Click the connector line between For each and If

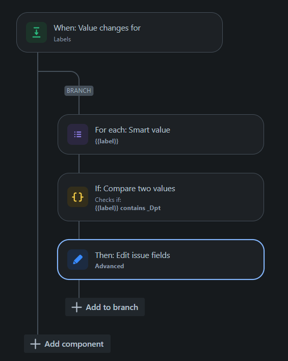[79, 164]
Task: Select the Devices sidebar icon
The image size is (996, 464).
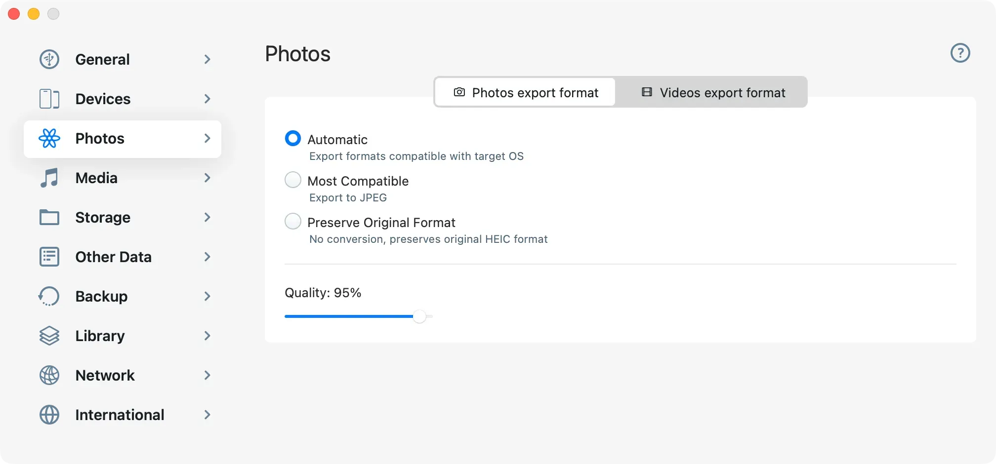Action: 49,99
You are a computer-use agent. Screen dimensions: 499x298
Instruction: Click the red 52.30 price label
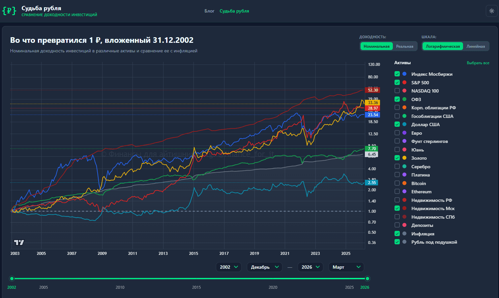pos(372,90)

---

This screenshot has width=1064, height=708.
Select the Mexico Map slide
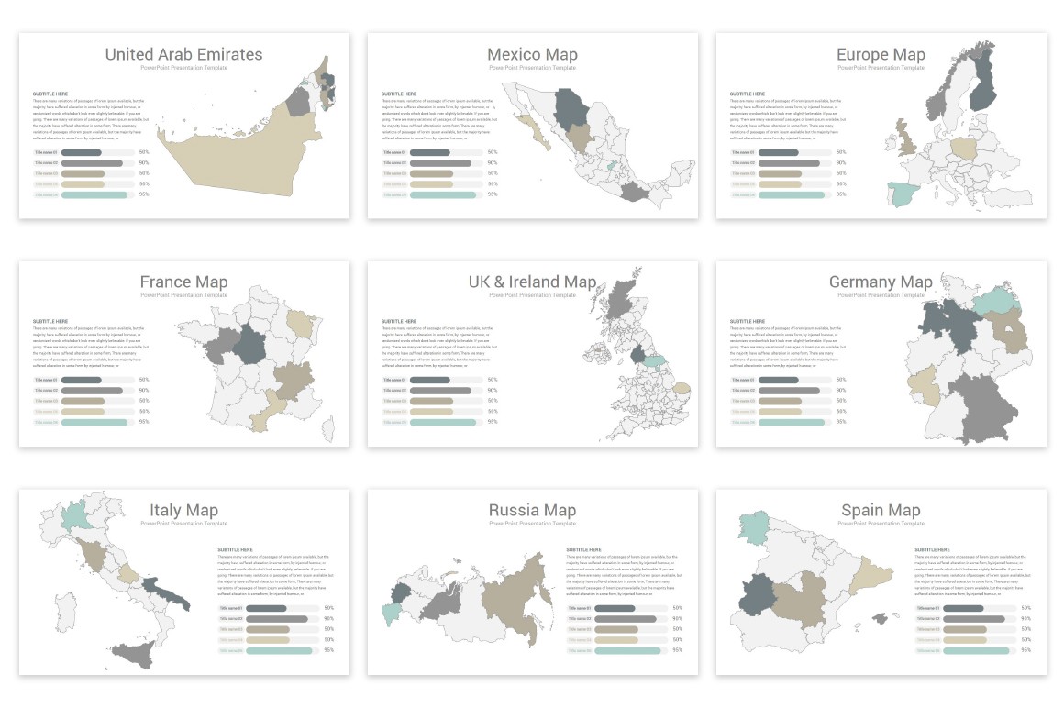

--

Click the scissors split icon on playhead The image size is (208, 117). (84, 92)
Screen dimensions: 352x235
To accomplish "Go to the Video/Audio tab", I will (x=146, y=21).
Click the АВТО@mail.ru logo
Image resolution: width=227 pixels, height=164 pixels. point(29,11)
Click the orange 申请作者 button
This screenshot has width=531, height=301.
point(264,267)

What is being asked> In the listing above, find the lines holding the word "Select" and copy them.

Result of the task>
Task: Select the Devices sidebar icon
Select the Mexico Map slide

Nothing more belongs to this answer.